You can play the field and Chocolate Factory won't throw your stuff out


Google says it is trying to make life a little easier for organizations working with multiple public cloud platforms. Under Cross-Cloud Interconnect, the Chocolate Factory will provision customers a dedicated physical connection between its cloud and another provider.

Multi-cloud is very much the norm these days, with Mountain View quoting an IDC study that found 64 percent of enterprise customers were using multiple public cloud providers for infrastructure services, and 79 percent were seeking some way to simplify management of their cloud resources.

Google's new service links its cloud rig with other public clouds via a high speed network connection, letting organizations operate applications that may span multiple clouds.

While it is common for cloud providers to offer a high-speed private connection between their public cloud and a customer's on-premises network, it is less so for a cloud company to offer a dedicated link to a rival.

Google claims other options for setting up multi-cloud connectivity are limited and complex to configure. One is for a customer to deploy a router into a colocation facility and then connect it to the networks of the cloud service providers, but this could prove expensive and time consuming.

Cross-Cloud Interconnect is being made available as a fully managed service via Google resellers in numerous locations around the world, said Google VP and GM of Product Management Muninder Sambi.

Out of the starting block, Cross-Cloud Interconnect supports connections to Amazon Web Services, Microsoft Azure, Oracle Cloud Infrastructure, and Alibaba Cloud.

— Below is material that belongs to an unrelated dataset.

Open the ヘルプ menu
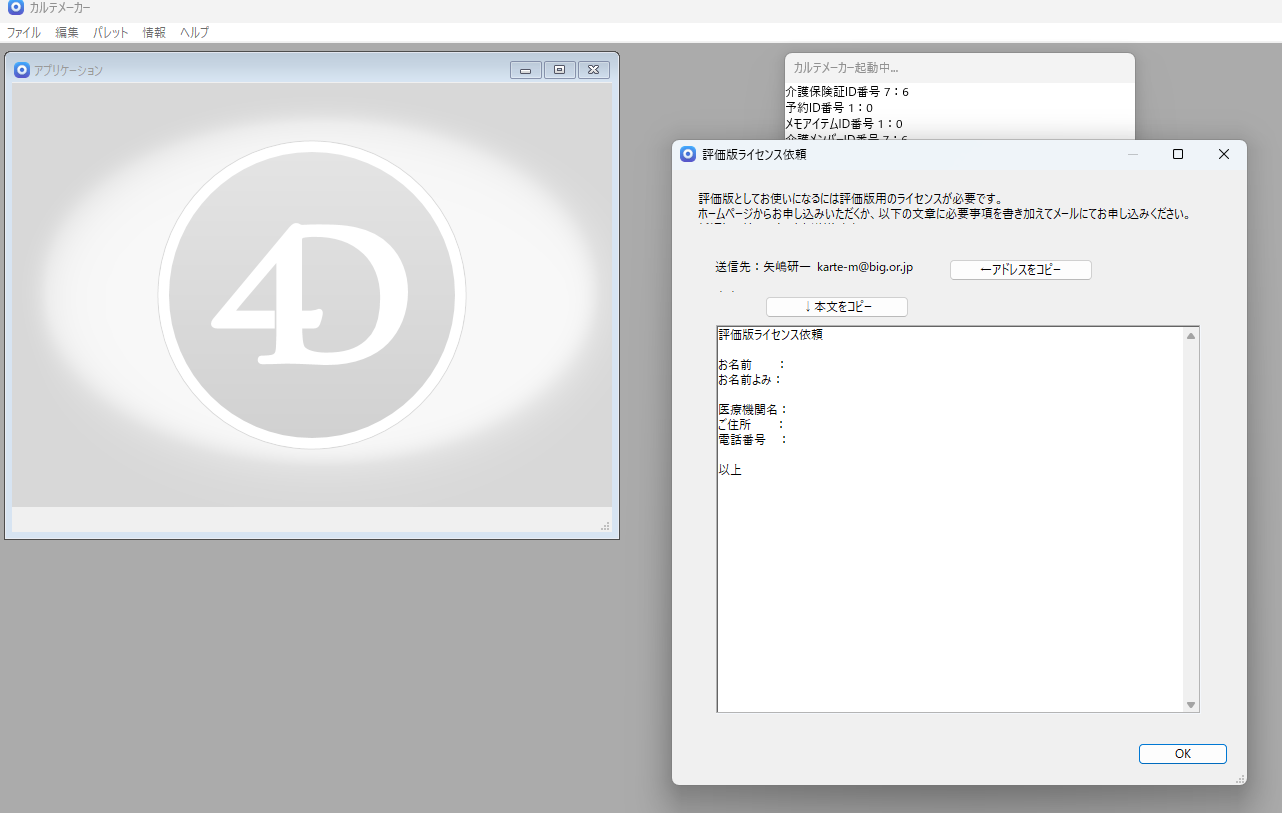This screenshot has width=1282, height=813. (195, 32)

Sambi said "support will be added for additional cloud providers based on customer demand."

When a customer buys Cross-Cloud Interconnect, Google provisions a dedicated physical connection between its network and that of the other cloud provider. The customer can use this connection to peer their Google Virtual Private Cloud (VPC) network with their resources hosted on the other public cloud, according to Google.

Taking this further, Google also claims that if a customer has resources on Microsoft Azure and others hosted on AWS, the organization could set up a Cross-Cloud Interconnect to each of these, after which they would be able to use their Google network to transfer data between Azure and AWS.

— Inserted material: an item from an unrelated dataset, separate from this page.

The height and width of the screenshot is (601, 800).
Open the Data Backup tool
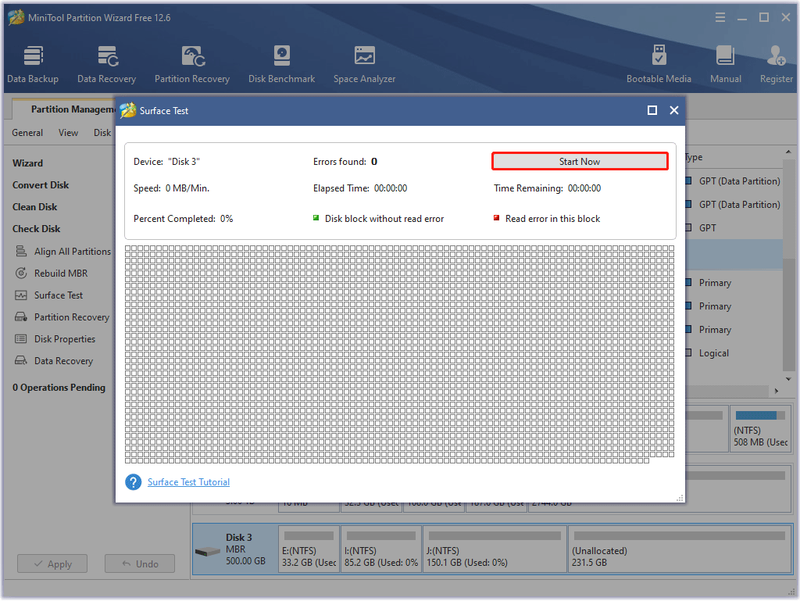[x=33, y=64]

The service is available with 10Gbps or 100Gbps connections and has the same features as Cloud Interconnect - Google's service that provides a direct connection between its cloud and a customer premises - but does not require new customer hardware and is backed with a claimed 99.99 percent service level agreement (SLA).

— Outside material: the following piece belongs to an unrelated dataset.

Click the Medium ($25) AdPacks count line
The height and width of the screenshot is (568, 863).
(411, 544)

After the connection is established, Google supports the connection up to the point where it reaches the other cloud provider's network, however it cannot, understandably, guarantee uptime from the other cloud provider.

Google highlights Walmart as one customer given early access to this multi-cloud managed service.

In a canned statement, Gerald Bothello, Walmart senior director of software engineering, said: "Walmart runs a seamless platform across multiple cloud providers to accelerate innovations." He claimed it was able to "simplify connectivity between cloud providers, shorten time to production, and reduce overall costs" with Cross-Cloud Interconnect.

As one of the big three cloud providers, Google increased its share of enterprise cloud spending during the final quarter of 2022, though only slightly, up 1 percent from the same period a year earlier.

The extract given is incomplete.